- Company Information/Management
140th Anniversary Vol.4: Global Expansion and Technological Innovation (Rapid Progress Period 1965-1979)
Enhancement of corporate strength through bold capital investment under the growing economy
In the 40s of the Showa Era (1965-1974), when Japan's high economic growth accelerated, cars, air conditioners, and color TVs were typical items strongly yearned for by common people. Riding the wave of rapid economic growth in Japan and public momentum of aiming for more affluent life, we made bold capital investments and achieved remarkable corporate growth.
With the increasing demand for automotive paints, the Aichi Plant, which was newly established in addition to the Hiroshima Plant, provided a full range of auto body paints, from electrodeposition coating to intermediate coating and finish coating. At the Chiba Plant, we built a synthetic resin factory, completing a powder paint production line.
In addition, to enhance our research and development function, we established the Research Center (the then facility no longer existing) and the Technical Research Center in Osaka, the Tokyo Technical Research Center in Tokyo, and the Seafront Laboratory (the current Marine Seafront Research Center) in Okayama Prefecture in preparation for progress of marine development, thereby completing a system for comprehensive research and development, from basic research to applied research and the development of production technologies.
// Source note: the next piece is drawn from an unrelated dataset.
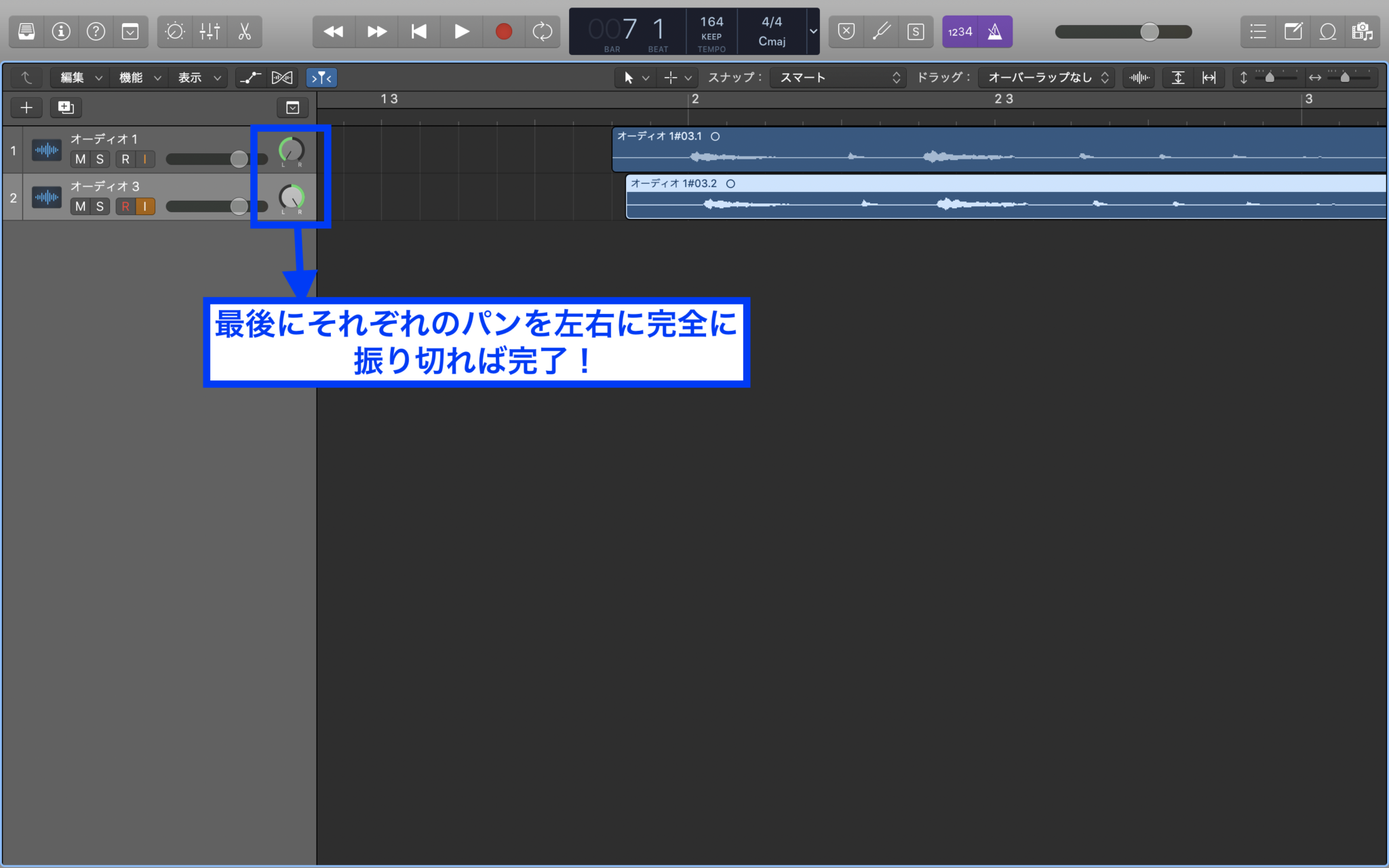Adjust the master volume slider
Establishment of Group Network in Southeast Asia
In 1952, we started exports of paints to Taiwan and signed a partnership with a US company as the first step to resume overseas business activities after the war. While Japan was growing as a major exporting country at the time, in 1962, we established Pan Malaysia Paint Industry Limited (the current NIPPON PAINT (SINGAPORE) COMPANY PRIVATE LIMITED) in Singapore and built a local plant in 1965, starting overseas production earlier than others. Afterward, we expanded joint ventures to the entire Southeast Asia region to establish a production and sales network of the Nippon Paint brand in the region. We established seven joint ventures in 1971, including one each in Malaysia, Thailand, Indonesia, China and Hong Kong, and the overseas holding company NIPSEA Holdings International Limited in Hong Kong in 1974, realizing our Southeast Asian group scheme in about eight years.
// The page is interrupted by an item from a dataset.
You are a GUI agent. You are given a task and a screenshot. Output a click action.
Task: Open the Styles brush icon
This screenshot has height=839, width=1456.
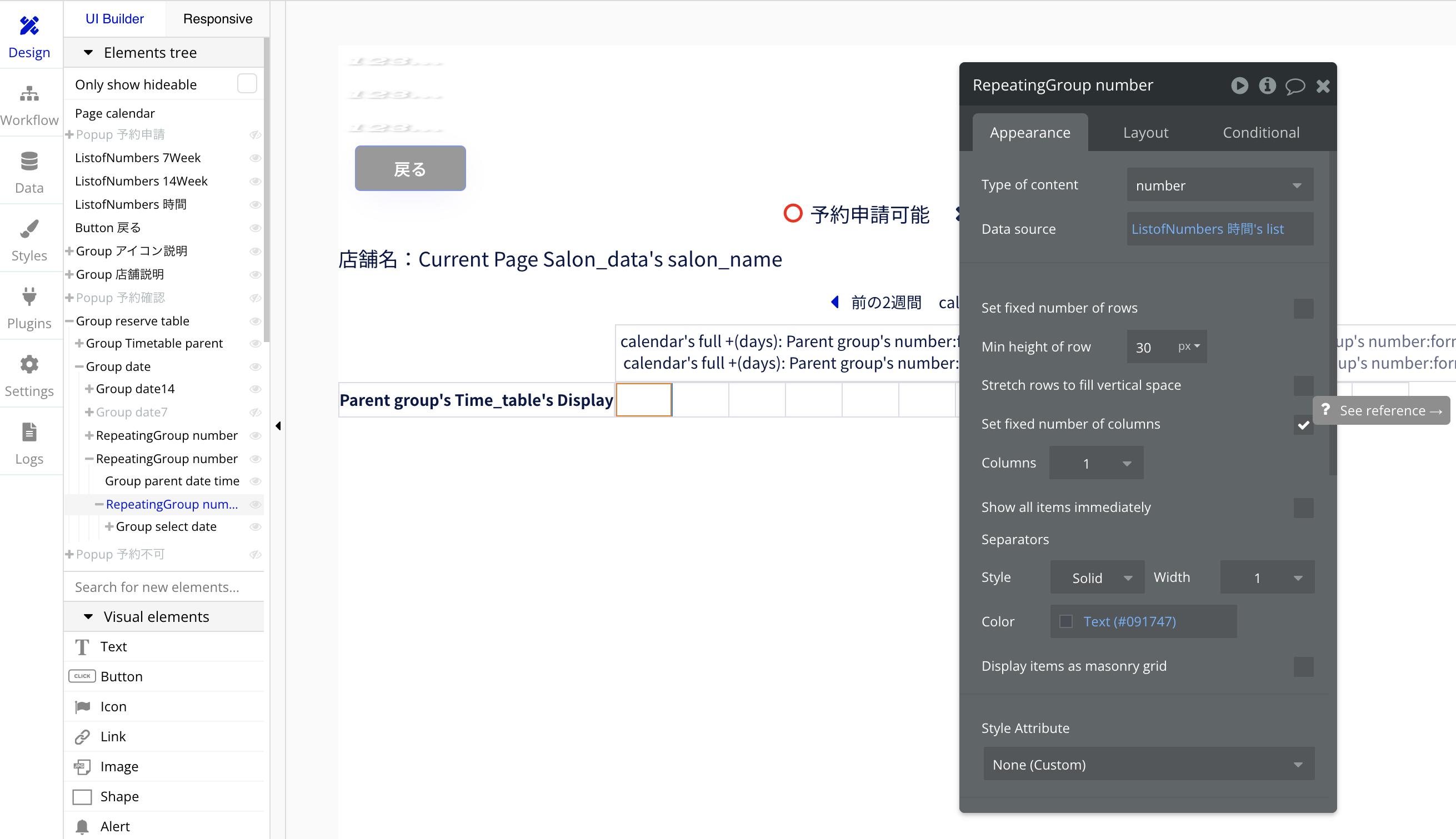pos(29,229)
Proactive product development through innovation
The rapid growth of the Japanese economy was driven by technological innovation. We also developed unique technologies while refining technologies introduced from the United States. In 1965, we signed a technology partnership agreement regarding water-soluble industrial paints and electrodeposition paints with the U.S. company PPG Industries, and in 1969, we signed the same regarding coil coating paints with the U.S. company Sherwin-Williams Company. In 1971, we established Nippon Bee Chemical Co., Ltd. (the current Nippon Paint Automotive Coatings Co., Ltd.) for manufacture and sales of paints for plastics and vacuum vapor deposition(*).
In 1976, we expanded the market share of electrodeposition paints, and in 1977, there was major progress also in the field of marine paints, which is a core field of our technologies along with automotive paints. In the same year, we signed a technology partnership agreement with the British company International Paint Ltd., and in 1978, we developed a new self-polishing bottom paint (“Nippe SPC”). Since this product has the effect of reducing the fuel consumption of vessels, it was chosen by major ship owners in Japan and overseas as their designated bottom paint, which opened a new era of bottom paint.
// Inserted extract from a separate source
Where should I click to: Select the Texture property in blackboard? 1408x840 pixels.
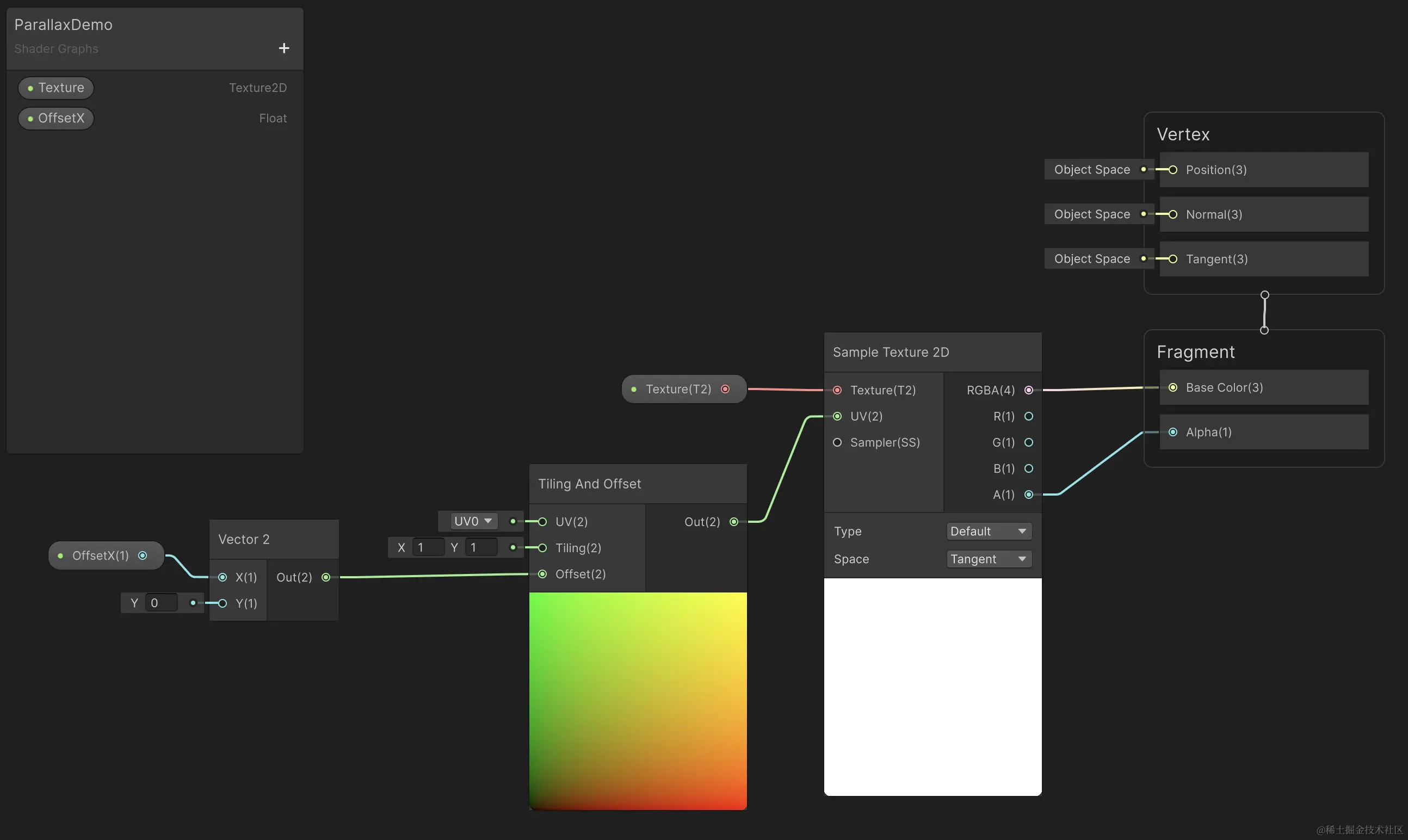coord(56,88)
Around that time, an increasing number of tall buildings and huge urban structures were built, and we also made remarkable progress in the category of architectural paints, such as heavy-duty anticorrosion paints, rust-proof paints for steel frames, and paints for interior and exterior walls.
* A paint that enhances the adhesion of a vapor deposition layer, which is a metal-like coating film formed by the deposition of vapor of metals, such as aluminum and indium, to protect the deposition layer and make it look better.